## Activity
Count the lines that contain the string "will" in the records beneath, and respond with the number only.

= = = = =

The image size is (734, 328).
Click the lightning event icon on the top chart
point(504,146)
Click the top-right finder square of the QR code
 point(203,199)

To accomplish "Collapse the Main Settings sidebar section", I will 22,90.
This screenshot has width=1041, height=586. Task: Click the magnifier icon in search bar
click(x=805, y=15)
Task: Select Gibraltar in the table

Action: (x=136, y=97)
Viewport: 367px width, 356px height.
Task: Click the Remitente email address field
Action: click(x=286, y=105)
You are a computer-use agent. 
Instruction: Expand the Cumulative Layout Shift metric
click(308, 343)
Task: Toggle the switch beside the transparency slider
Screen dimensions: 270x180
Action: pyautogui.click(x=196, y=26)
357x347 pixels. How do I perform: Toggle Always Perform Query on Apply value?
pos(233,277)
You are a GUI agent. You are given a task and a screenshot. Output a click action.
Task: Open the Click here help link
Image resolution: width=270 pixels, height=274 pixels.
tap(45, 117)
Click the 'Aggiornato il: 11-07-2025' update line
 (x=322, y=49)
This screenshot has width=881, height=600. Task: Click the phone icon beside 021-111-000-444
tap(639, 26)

= = = = =

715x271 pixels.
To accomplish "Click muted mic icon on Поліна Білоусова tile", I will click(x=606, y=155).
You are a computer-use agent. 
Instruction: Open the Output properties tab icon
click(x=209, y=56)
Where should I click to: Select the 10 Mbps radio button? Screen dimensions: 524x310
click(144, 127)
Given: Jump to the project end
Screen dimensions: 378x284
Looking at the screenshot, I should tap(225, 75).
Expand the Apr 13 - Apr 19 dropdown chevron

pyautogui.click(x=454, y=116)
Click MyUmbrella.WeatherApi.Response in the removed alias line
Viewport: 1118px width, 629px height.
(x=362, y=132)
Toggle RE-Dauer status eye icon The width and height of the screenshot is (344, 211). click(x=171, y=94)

= = = = =

## Finished exercise
2